Provided information:
============================================================

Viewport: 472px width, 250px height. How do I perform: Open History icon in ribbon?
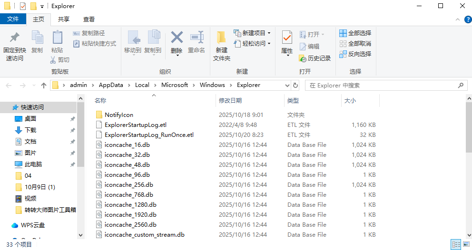315,58
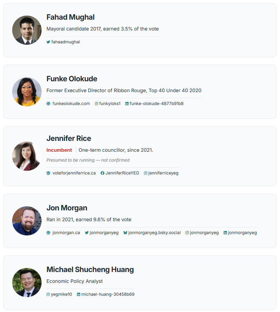
Task: Click Instagram icon next to funkyloks1
Action: tap(96, 104)
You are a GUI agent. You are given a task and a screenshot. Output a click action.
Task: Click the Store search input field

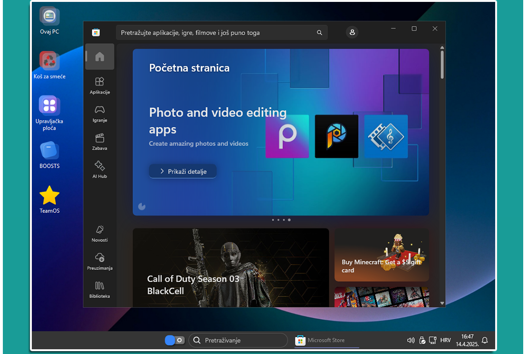click(216, 33)
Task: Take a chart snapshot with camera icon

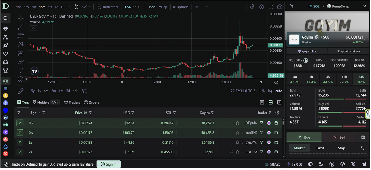Action: [x=280, y=7]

============================================================

Problem requirements: Set down every row above again, word for word, and leave the pictures out.

Output for this task:
Viewport: 472px width, 250px height. How do I perform: Open History icon in ribbon?
315,58
Task: Click Instagram icon next to funkyloks1
Action: tap(96, 104)
You are a GUI agent. You are given a task and a screenshot. Output a click action.
Task: Click the Store search input field

click(216, 33)
Task: Take a chart snapshot with camera icon

Action: [x=280, y=7]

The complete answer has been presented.